De là, une vue en plongée sur la salle de prière des hommes, tout aussi impressionnante. La moitié est déjà remplie et les fidèles continuent d’affluer. Sur la tribune, le récitateur est toujours occupé à lire le Coran à voix haute. Les rangs des prieurs sont serrés, épaule contre épaule, comme le veut la tradition islamique. Tous semblent très attentifs aux versets coraniques.  «Les lieux me rappellent la Mecque. J’ai vraiment l’impression d’y être», se réjouit cette jeune femme. Une habituée des lieux, habitant tout prêt, avoue ne plus pouvoir se passer de cette mosquée.
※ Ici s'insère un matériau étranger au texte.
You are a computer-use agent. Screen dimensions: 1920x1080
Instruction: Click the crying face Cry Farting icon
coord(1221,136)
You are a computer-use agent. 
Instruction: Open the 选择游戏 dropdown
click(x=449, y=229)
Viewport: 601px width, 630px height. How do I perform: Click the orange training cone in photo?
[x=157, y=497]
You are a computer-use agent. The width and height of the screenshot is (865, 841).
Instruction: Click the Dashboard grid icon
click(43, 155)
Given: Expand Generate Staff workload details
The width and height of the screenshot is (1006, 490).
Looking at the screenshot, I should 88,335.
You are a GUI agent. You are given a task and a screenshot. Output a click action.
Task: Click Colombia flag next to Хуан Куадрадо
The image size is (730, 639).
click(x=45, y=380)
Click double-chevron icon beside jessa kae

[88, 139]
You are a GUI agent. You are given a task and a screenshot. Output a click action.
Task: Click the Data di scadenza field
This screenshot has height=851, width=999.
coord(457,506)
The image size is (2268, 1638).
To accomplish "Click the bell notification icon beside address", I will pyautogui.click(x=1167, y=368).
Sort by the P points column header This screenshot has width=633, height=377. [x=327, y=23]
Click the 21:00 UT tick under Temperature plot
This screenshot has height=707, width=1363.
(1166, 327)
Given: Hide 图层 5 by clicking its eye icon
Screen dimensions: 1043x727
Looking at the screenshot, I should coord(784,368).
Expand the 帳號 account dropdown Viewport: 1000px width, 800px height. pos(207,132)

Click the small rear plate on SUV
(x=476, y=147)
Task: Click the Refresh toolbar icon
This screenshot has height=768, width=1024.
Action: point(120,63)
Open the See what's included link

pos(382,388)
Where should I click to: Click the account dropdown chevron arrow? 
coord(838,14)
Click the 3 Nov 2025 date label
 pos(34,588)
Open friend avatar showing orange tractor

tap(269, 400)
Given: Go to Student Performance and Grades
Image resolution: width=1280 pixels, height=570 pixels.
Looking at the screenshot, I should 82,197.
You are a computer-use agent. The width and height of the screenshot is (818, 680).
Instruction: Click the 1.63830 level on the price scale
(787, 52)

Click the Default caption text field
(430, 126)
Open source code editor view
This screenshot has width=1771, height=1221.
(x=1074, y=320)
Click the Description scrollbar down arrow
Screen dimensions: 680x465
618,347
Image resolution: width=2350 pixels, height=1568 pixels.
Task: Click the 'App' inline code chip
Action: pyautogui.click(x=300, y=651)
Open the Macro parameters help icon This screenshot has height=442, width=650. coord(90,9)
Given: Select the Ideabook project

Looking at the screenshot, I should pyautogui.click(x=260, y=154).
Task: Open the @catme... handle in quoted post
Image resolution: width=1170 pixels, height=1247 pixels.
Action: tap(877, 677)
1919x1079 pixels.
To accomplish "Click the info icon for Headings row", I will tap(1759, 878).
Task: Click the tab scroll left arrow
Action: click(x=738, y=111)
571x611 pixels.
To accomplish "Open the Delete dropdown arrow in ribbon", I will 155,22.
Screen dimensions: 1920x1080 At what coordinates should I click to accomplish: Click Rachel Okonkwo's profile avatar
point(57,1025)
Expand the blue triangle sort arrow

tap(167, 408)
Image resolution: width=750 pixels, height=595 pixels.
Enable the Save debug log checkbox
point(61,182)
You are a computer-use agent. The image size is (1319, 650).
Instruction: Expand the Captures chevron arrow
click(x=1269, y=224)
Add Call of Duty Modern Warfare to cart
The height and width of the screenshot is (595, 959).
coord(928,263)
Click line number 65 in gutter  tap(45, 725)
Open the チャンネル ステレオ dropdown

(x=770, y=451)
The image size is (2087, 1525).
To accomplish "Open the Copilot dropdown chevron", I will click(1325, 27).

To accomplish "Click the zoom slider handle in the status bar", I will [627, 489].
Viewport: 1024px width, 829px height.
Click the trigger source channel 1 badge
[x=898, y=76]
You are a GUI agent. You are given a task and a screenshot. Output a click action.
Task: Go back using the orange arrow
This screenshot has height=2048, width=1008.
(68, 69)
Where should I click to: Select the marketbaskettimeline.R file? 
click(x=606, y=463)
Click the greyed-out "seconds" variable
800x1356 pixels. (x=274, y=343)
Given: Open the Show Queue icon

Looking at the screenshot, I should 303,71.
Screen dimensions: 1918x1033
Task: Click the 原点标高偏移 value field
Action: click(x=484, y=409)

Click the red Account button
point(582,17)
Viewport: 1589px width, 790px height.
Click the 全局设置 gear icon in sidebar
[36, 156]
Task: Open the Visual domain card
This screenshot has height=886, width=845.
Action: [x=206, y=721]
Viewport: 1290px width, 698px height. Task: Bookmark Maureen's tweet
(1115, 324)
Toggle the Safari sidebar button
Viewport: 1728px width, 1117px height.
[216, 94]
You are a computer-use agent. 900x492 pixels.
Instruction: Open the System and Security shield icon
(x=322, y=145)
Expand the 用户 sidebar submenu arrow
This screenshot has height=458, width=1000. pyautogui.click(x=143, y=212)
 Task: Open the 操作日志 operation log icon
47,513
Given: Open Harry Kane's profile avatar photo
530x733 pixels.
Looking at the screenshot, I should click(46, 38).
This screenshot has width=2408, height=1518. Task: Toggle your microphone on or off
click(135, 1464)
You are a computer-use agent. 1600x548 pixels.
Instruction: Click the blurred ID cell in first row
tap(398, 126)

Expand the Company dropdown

«Celle de notre quartier nous paraît bien exigüe. Impossible d’y retourner. Et puis, ici, l’ambiance est tout autre. On se concentre mieux, on se sent davantage proche de Dieu», dit-elle. L’appel à la prière d’El Ichaa met fin au brouhara. Hommes, femmes et enfants se mettent en position pour suivre les directives religieuses de l’imam. La prière commence, précédant celle des Tarawih.

Des fidèles ravis

Deux récitateurs se relaient pour la prière, dont l’un est un imam de Constantine. «Mon mari est venu ici spécialement pour effectuer la prière de Tarawih à la Grande mosquée d’Alger. J’en ai profité pour l’accompagner. Je ne pouvais pas rater cette occasion pour visiter ce lieu de culte que nous avions vu à la télévision», a souligné l’épouse de l’imam. De loin, quelques pleurs d’enfant se font entendre, sans perturber pour autant le bon déroulement de la prière. La voix claire et affirmée des récitateurs remplit l’air. Deux ahzab sont récités avant que la prière ne soit clôturée par le pair et l’impair. Les Tarawih achevés, lesfidèlesse dirigent vers la place centrale pour prendre leur souffle auprès de fontaines après plus d’une heure dans une position debout. Ceux qui sont venus pour la première fois complètent leur visite en se rapprochant de plus près des différents édifices, du Minaret, surtout pour la prise de selfies.

Des milliers de personnes surgissent de partout. Selon la Protection civile, ils seraient plus de 10.000 fidèles au minimum, d’autres évoquent 20.000.  «Comme c’est un peu loin de chez moi, je ne peux pas me permettre de louer les services d’un taxi pour effectuer la prière chaque soir. Mais ce qui est sûr, c’est que je reviendrai et pas seule», a affirmé une fidèle.